= Directions for this task =
Copy out every record below exactly as written, but leave out any pictures.
(Beginning of Supplied records)
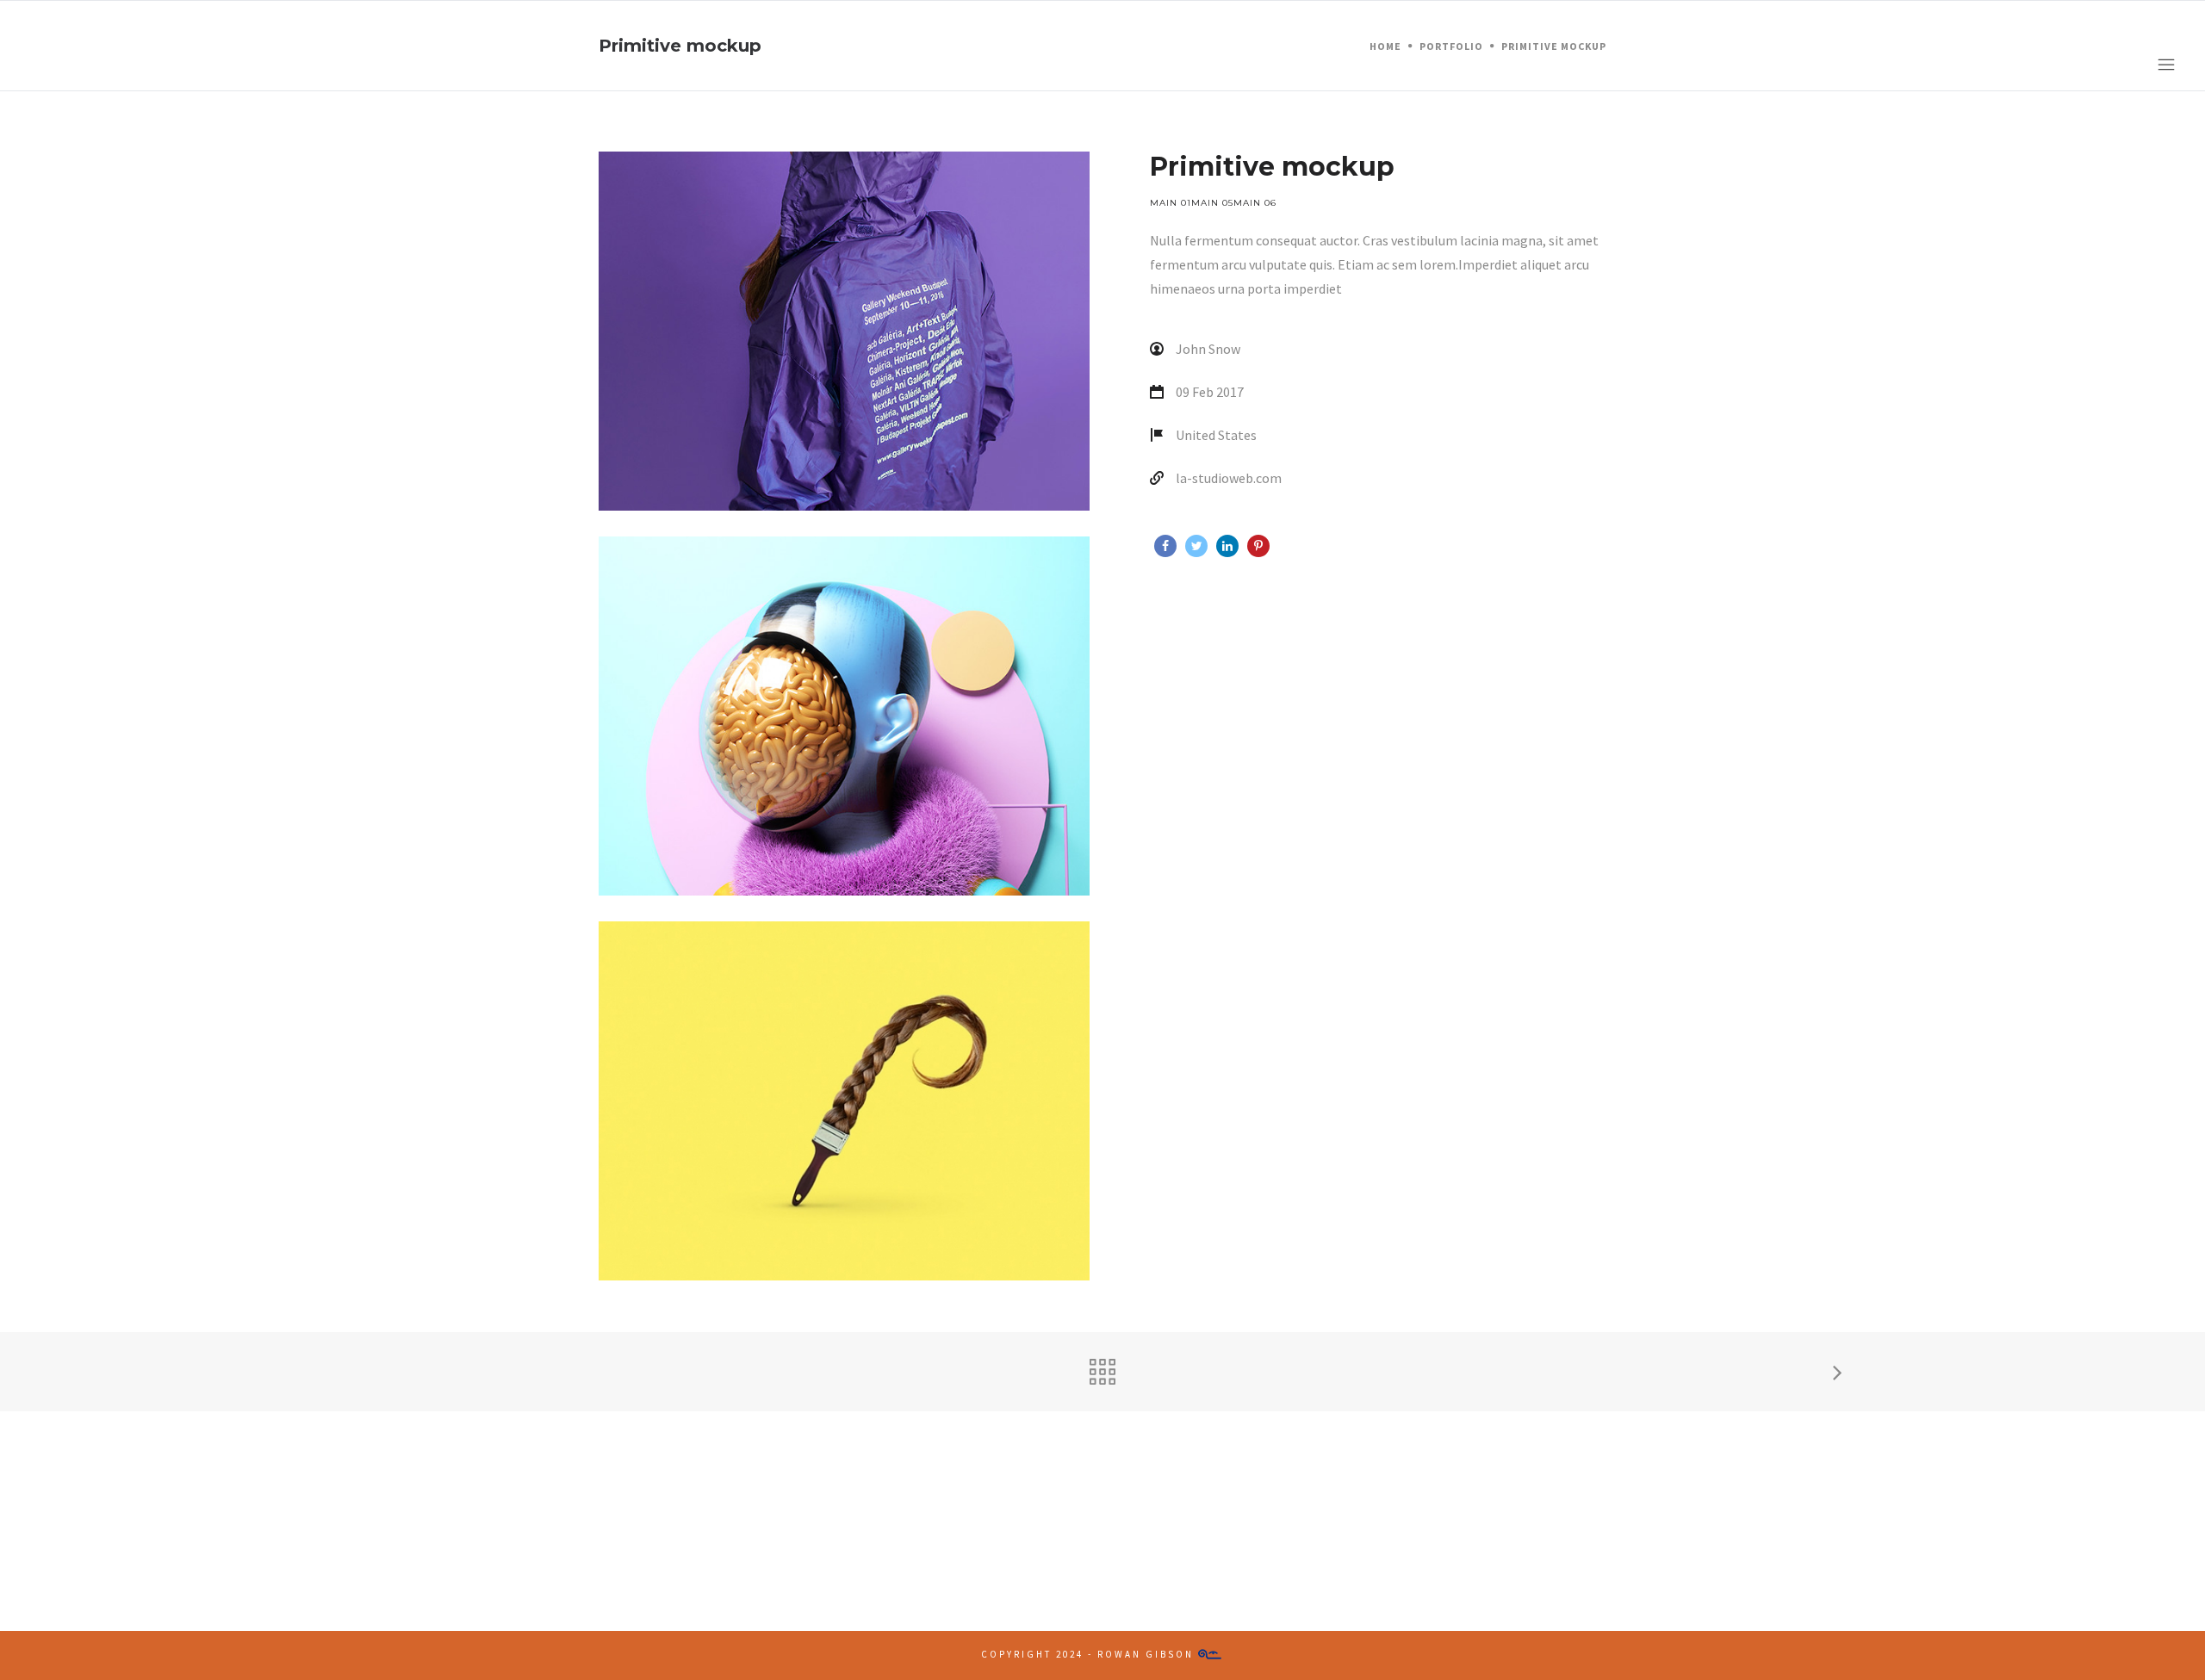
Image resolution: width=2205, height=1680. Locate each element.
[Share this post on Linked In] (1227, 546)
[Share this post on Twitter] (1196, 546)
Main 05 (1212, 202)
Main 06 (1254, 202)
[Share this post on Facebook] (1165, 546)
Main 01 (1170, 202)
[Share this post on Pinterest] (1258, 546)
(End of Supplied records)
= Solution to this task =
Image resolution: width=2205, height=1680. Locate each element.
[Share this post on Linked In] (1227, 546)
[Share this post on Twitter] (1196, 546)
Main 05 (1212, 202)
Main 06 (1254, 202)
[Share this post on Facebook] (1165, 546)
Main 01 (1170, 202)
[Share this post on Pinterest] (1258, 546)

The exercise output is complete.